- QUESTIONS ON THE MATERIAL
1/ Answer these questions using the article on virtual shareholders meetings in Indonesia:
(a) Which authority issued the two regulations?
(b) Through what may electronic proxies be granted?
(c) On what basis may the number of shareholders at the physical event be restricted?
2/ The article on virtual shareholders meetings in Indonesia defines several short names in parentheses. List each one with what it stands for.
3/ For each statement, decide whether it agrees with the article on virtual shareholders meetings in Indonesia. Answer yes or no, and quote the words from the article that settle it.
(a) Shareholders can still choose to attend the physical event.
(b) The two regulations were issued by the Indonesian Ministry of Finance.
(c) With OJK approval, a physical event may not need to be held.

- DOCUMENT PASSAGE
******************************
10 Aug 2020
All Change as Virtual Shareholders Meetings Become ‘New Normal’ in Indonesia

With the Covid-19 pandemic having disrupted long established ways of doing things around the world, businesses and regulators have had to quickly adjust to the new reality.

In Indonesia, two regulations issued earlier this year by the Indonesian Financial Services Authority (Otoritas Jasa Keuangan / “OJK”) take cognizance of the changed circumstances by putting in place a solid legal framework to enable public companies to effectively and securely switch from physical to virtual general meetings of shareholders (“e-GMS”).

The two regulations are:

  1. OJK Regulation No. 15/POJK.04/2020 (“Reg. 15”);[1] and
  2. OJK Regulation No. 16/POJK.04/2020 (“Reg. 16”).[2]

Under the new arrangements, a public company may hold an e-GMS via a system provided by an e-GMS provider. In addition, electronic proxies ("e-Proxy") may be granted via the e-GMS system.

However, an e-GMS must still be accompanied by a physical event that is attended, at a minimum, by (i) the meeting chairperson; (i) one director and/or one commissioner; and (iii) capital-markets support professionals that are required for the conducting of the e-GMS, such as notaries, auditors, etc. While shareholders continue to have the option of attending the physical event, the number doing so may be restricted on a first come, first served basis. In certain circumstances, as determined by the Government or based on OJK approval, it may not be necessary to hold a physical event.
******************************
- Collected data entries
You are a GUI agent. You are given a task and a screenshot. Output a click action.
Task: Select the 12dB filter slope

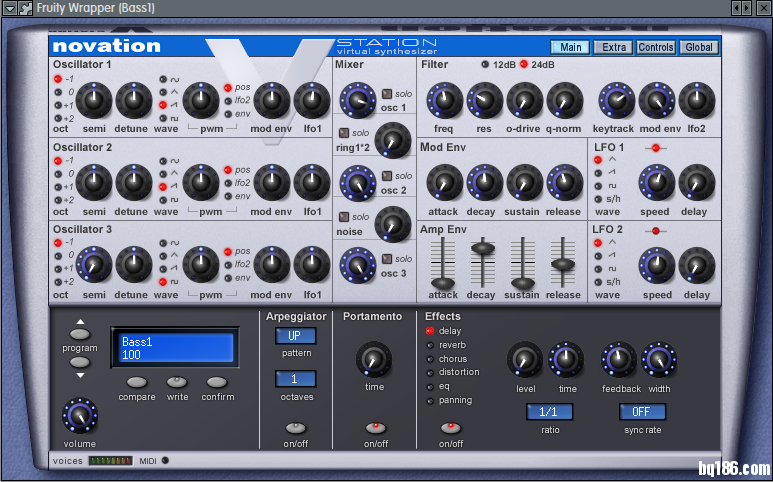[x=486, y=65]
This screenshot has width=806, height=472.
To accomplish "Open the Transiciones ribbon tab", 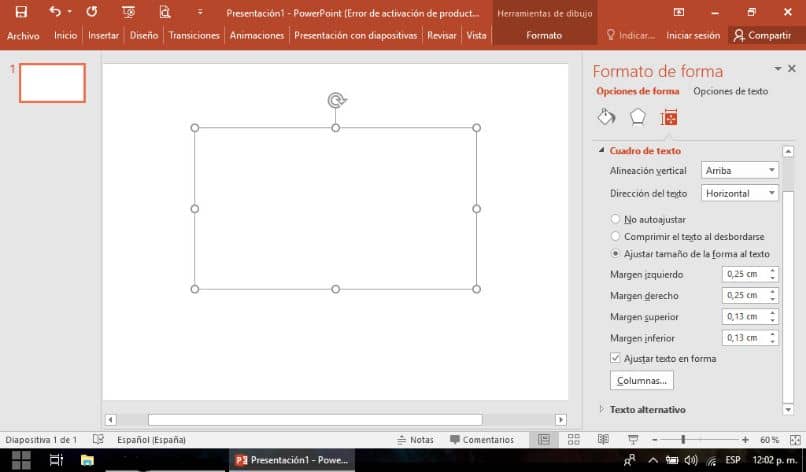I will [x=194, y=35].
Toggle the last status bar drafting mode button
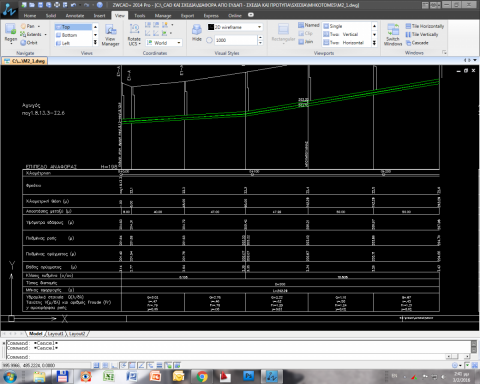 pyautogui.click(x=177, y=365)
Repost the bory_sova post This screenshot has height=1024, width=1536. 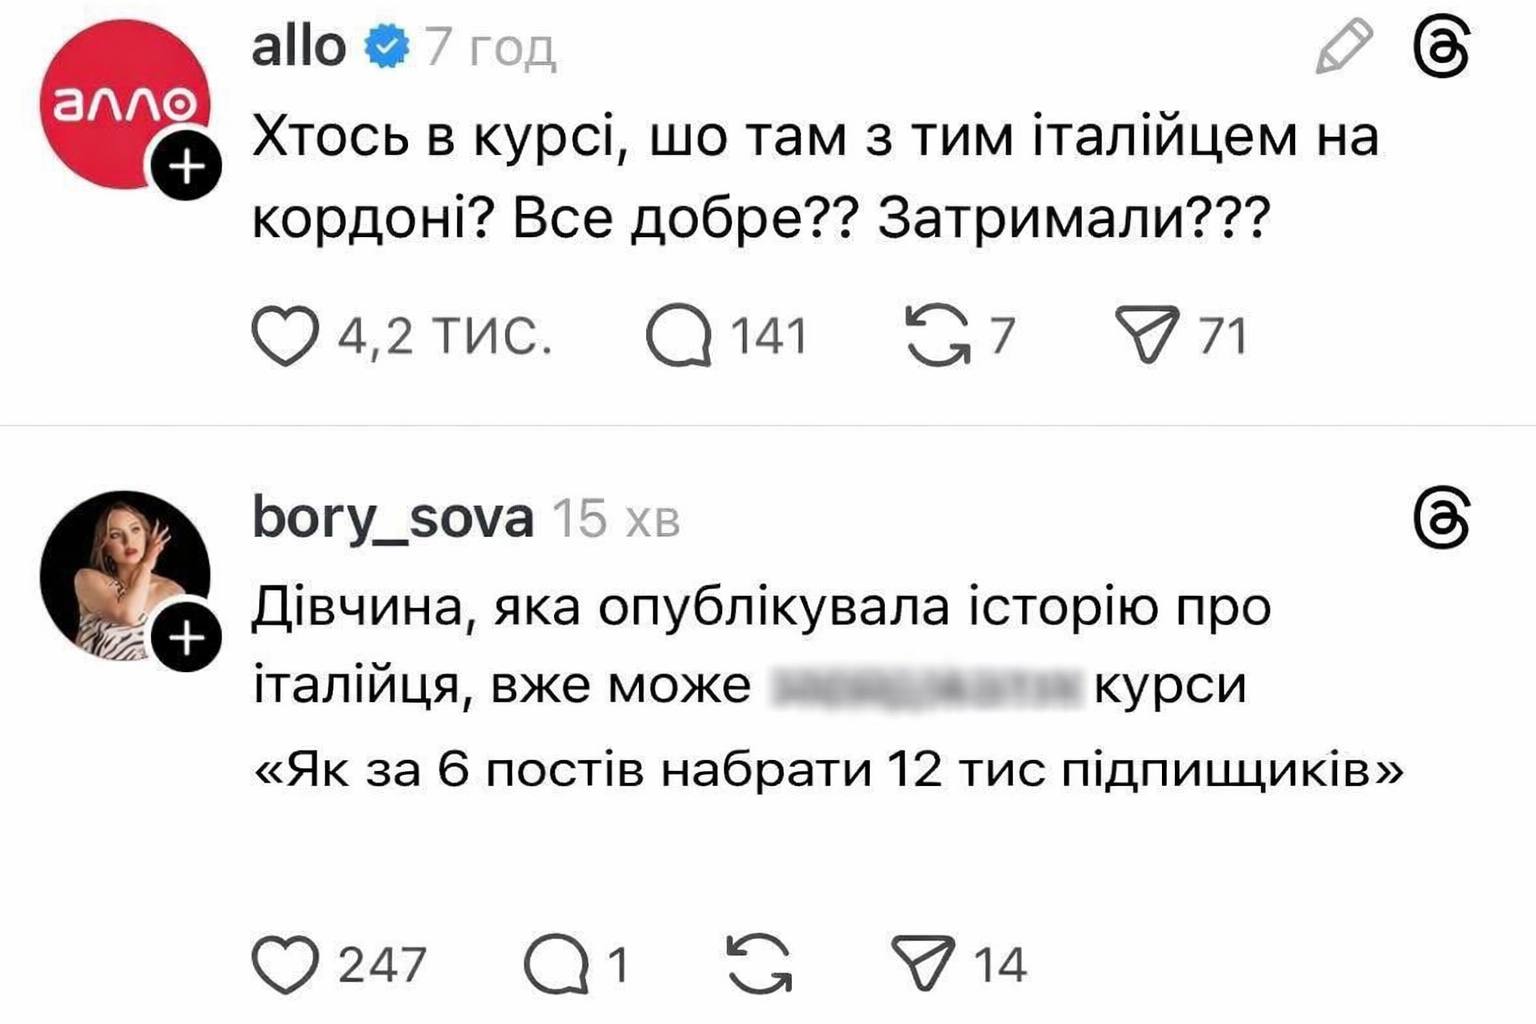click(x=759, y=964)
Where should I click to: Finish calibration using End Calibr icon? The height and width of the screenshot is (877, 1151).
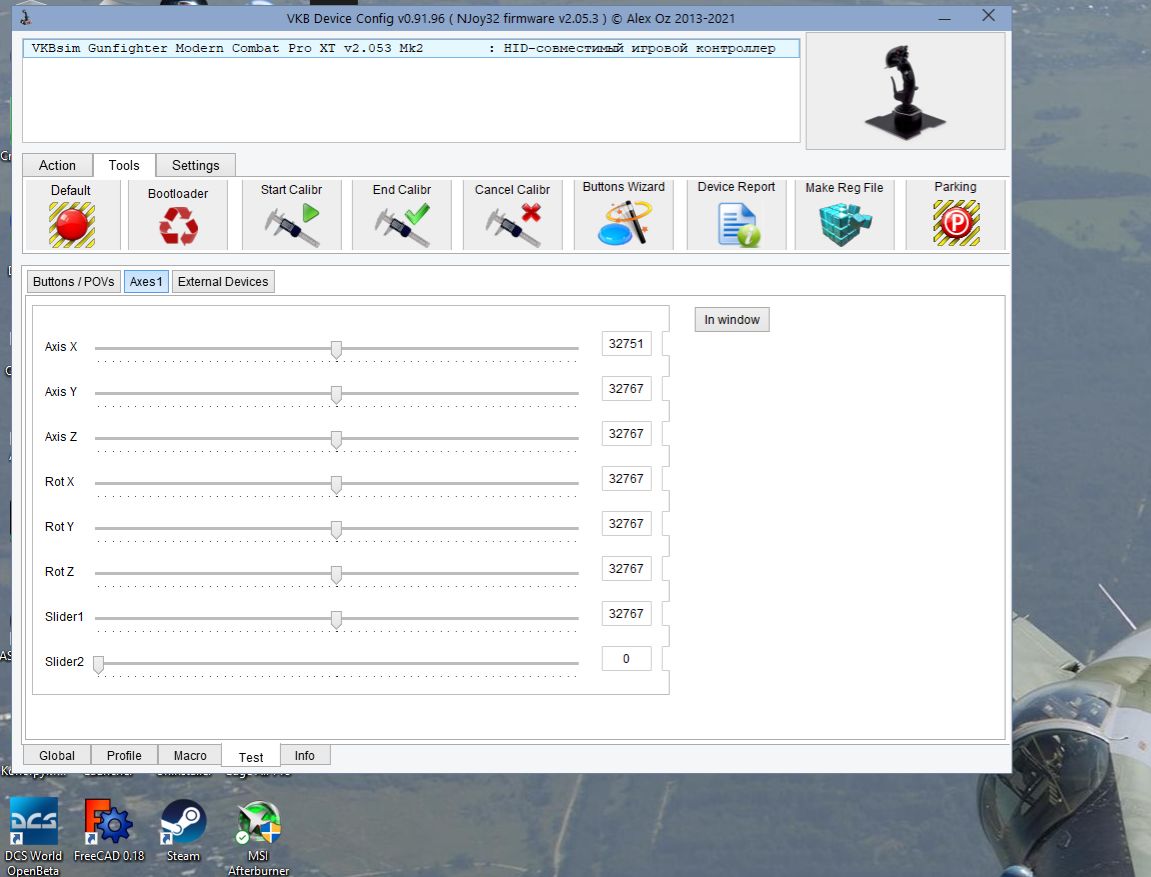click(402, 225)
******************************
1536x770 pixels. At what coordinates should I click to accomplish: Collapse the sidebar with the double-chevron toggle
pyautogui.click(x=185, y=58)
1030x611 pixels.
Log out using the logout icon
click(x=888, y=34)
******************************
- TASK-BY-TASK SOLUTIONS
1/
(a) The Indonesian Financial Services Authority (Otoritas Jasa Keuangan, or OJK)
(b) The e-GMS system
(c) First come, first served

2/
OJK: Otoritas Jasa Keuangan, the Indonesian Financial Services Authority
e-GMS: virtual general meetings of shareholders
Reg. 15: OJK Regulation No. 15/POJK.04/2020
Reg. 16: OJK Regulation No. 16/POJK.04/2020
e-Proxy: electronic proxies

3/
(a) Yes: "shareholders continue to have the option of attending the physical event"
(b) No: "issued earlier this year by the Indonesian Financial Services Authority"
(c) Yes: "based on OJK approval, it may not be necessary to hold a physical event"